Democrats seem to be fond of legislating the battlefield: VietNam, Somalia, and now Iraq. They collectively must suffer from very short memory – such action always costs lives in the long run and weakens our reputation while emboldening our enemies. Murtha, Pelosi, and the rest of the newly-returned-to-power gang voted 218 to 212 (gaining only two Republicans) on a supplemental funding bill. The only positive aspect of this bill (which will not likely pass in the Senate in its present form) is that it provides roughly $100 billion in funding for ongoing military operations in Iraq and Afghanistan. But (you knew there had to be one) there are conditions which must be met or we essentially pull out. What makes these politicians think they are better qualified to manage and direct the war from Washington than the commanders in the fight? War by legislation has never been successful. (As a side-note: the Democrats attached an additional $24 billion in domestic spending to the bill.)

Representative Mike Pence (R- Indiana) said it best:

We all know – with the deadlines for withdrawal, retreat and defeat – this bill is constitutionally flawed. Congress can declare war. Congress can choose to fund or not to fund military operations. But from the very inception of this nation, no truth has been more evident: Congress cannot conduct war.”

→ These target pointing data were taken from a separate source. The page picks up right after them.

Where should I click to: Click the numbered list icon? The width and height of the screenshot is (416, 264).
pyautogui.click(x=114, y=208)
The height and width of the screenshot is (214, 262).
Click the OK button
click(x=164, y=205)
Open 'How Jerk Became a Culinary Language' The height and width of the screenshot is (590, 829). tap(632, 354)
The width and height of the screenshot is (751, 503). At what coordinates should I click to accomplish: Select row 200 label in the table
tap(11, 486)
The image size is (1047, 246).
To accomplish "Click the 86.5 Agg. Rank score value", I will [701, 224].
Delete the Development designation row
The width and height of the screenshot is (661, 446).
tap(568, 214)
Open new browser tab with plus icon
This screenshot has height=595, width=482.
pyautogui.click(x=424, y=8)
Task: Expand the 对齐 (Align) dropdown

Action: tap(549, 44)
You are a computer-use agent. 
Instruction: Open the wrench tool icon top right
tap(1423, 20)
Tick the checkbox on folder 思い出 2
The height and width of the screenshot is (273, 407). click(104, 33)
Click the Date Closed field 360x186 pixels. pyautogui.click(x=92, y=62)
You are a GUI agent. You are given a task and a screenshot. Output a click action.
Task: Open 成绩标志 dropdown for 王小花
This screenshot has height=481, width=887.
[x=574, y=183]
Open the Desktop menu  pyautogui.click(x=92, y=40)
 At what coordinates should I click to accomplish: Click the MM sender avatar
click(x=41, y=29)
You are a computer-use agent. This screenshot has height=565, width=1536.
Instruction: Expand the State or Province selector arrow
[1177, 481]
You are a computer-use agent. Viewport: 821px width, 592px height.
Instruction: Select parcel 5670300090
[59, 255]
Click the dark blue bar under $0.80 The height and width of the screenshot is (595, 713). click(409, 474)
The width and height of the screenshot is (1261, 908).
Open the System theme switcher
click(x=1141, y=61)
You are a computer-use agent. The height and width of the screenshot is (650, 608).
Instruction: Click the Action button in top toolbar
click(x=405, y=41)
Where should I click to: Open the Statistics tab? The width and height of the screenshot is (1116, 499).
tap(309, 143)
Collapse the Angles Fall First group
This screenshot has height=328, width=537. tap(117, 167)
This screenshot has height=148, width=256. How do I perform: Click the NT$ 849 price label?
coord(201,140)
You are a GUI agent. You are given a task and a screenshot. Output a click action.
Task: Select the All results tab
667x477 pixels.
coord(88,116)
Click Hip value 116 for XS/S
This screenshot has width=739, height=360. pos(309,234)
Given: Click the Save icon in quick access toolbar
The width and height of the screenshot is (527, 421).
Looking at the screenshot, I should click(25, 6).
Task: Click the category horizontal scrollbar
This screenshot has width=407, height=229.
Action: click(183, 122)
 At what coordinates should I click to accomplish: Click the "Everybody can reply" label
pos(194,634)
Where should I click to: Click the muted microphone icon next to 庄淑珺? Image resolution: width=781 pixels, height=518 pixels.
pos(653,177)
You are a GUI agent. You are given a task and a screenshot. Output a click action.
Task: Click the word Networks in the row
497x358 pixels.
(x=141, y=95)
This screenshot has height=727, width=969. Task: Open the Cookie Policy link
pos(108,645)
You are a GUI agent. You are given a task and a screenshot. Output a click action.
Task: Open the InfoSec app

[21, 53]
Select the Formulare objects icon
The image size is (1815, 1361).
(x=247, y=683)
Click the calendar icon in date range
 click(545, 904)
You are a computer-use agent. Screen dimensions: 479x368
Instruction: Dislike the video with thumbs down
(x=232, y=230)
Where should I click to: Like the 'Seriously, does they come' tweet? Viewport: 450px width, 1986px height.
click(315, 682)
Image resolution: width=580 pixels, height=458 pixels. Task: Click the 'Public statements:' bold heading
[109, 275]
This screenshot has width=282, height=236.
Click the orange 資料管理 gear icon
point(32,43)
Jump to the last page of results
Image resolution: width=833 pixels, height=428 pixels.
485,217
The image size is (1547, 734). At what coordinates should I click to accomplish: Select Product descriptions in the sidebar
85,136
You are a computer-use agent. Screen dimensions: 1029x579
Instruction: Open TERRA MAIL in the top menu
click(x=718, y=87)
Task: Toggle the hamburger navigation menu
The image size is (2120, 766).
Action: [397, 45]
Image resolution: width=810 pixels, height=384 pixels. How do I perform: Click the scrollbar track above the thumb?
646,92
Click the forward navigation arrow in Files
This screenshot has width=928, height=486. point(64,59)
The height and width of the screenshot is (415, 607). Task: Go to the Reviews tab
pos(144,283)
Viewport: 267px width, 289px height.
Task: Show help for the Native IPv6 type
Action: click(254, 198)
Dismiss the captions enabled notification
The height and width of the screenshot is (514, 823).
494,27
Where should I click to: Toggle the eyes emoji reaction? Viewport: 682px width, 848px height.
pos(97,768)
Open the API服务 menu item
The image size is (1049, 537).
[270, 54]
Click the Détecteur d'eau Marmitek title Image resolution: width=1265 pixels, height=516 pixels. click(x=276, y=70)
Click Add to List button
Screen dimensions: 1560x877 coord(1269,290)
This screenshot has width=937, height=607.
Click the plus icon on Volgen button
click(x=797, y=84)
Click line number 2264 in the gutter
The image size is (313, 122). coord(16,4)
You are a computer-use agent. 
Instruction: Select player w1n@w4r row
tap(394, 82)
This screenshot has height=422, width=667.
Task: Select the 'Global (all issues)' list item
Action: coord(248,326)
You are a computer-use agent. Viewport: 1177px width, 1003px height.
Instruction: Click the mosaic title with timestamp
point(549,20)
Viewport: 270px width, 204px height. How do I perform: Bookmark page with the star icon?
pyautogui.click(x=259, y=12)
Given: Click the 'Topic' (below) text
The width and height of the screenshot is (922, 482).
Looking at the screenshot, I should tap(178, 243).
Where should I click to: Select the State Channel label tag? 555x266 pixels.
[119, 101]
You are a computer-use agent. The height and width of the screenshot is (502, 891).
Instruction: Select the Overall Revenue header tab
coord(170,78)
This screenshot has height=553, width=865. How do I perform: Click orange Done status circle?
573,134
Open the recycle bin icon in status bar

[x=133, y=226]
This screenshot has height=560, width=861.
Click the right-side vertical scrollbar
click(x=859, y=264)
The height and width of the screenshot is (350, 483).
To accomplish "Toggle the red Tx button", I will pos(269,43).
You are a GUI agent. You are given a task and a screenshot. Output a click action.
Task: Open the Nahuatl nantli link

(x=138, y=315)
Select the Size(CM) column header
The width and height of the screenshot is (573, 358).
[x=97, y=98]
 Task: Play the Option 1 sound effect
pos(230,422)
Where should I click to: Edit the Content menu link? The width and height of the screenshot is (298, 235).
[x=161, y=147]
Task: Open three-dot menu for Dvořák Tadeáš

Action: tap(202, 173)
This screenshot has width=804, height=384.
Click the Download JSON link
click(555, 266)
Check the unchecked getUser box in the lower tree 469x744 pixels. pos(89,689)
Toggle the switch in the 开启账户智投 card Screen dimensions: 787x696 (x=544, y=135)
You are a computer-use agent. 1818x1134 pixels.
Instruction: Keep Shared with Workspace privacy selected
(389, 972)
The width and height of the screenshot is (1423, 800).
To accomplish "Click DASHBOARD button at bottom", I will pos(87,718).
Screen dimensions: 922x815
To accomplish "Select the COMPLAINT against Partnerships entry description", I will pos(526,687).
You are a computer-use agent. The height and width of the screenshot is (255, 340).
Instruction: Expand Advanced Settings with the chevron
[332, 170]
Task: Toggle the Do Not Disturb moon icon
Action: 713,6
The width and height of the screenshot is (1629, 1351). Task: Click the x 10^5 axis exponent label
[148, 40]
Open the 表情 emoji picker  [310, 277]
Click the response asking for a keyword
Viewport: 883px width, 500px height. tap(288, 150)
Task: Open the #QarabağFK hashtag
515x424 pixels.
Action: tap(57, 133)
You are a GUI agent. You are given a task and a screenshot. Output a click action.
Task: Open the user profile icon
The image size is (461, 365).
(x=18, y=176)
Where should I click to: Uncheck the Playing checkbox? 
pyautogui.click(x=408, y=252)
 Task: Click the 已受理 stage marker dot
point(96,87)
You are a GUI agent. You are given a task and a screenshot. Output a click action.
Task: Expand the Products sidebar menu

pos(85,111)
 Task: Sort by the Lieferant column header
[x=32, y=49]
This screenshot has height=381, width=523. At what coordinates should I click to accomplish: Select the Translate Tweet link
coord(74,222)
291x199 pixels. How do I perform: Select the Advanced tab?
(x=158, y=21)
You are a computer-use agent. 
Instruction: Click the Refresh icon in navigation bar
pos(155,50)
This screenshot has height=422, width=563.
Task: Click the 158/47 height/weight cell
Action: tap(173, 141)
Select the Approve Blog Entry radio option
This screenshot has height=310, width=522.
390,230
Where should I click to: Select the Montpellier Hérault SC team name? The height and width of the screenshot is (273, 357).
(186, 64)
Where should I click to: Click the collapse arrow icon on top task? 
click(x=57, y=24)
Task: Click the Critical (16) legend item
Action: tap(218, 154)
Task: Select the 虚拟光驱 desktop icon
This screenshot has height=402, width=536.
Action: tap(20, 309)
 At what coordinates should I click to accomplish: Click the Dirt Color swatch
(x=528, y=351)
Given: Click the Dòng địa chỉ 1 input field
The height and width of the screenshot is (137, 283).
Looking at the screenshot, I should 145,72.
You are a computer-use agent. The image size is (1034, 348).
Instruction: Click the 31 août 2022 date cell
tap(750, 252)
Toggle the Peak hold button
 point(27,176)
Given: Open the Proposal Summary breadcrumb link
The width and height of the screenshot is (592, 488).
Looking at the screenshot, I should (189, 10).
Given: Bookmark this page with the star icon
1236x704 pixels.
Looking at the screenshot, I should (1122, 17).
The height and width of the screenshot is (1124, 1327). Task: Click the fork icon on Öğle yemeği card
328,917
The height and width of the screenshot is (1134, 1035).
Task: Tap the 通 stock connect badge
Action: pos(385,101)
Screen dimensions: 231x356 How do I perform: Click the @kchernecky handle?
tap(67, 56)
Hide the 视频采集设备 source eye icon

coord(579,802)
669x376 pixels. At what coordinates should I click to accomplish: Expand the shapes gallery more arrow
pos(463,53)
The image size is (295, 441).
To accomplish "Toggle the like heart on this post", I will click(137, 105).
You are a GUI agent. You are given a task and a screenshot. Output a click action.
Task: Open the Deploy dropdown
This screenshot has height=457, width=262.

Let the men and women who have dedicated their lives to “mission success” do the job. They are the professionals and they alone know what needs to be done. Give them the assets they require and get the hell out of their way. Until we hear front-line commanders telling us that we are wasting lives and time in a dead-end mission we have no basis, no expertise that could possibly allow for military decisions to be made from Congress. Such action would defy logic and reason.

The philosopher/poet George Santayana is credited with saying, “Those who cannot remember the past are condemned to repeat it.” The vacuum created by a quick and untimely American withdrawal is not something that we should forget or want to repeat.


Saigon in 1975 is certainly not Baghdad in 2007. Different wars in very different times but the lesson that needs to be passed down is the inverse relationship between political oversight and military success. There will always be politics within the military but it is no place for politicians.

In response to the vote:

At the White House, surrounded by veterans and families of soldiers, Mr. Bush angrily denounced the bill as one in which Democrats had “voted to substitute their judgment for that of our military commanders on the ground in Iraq.”

That should never happen. Not again.

{ 1 comment }

MaxDamage March 24, 2007 at 23:40

It is not an accurate quote, insofar as we know, but I find it telling that this is not a new phenomenon.

“It appears we have appointed our worst generals to command forces, and our most gifted and brilliant to edit newspapers! In fact, I discovered by reading newspapers that these editor/geniuses plainly saw all my strategic defects from the start, yet failed to inform me until it was too late. Accordingly, I’m readily willing to yield my command to these obviously superior intellects, and I’ll, in turn, do my best for the Cause by writing editorials — after the fact.”

— Robert E. Lee, 1863

I submit that the substitution of “politician” for “editor” is equally valid in this instance.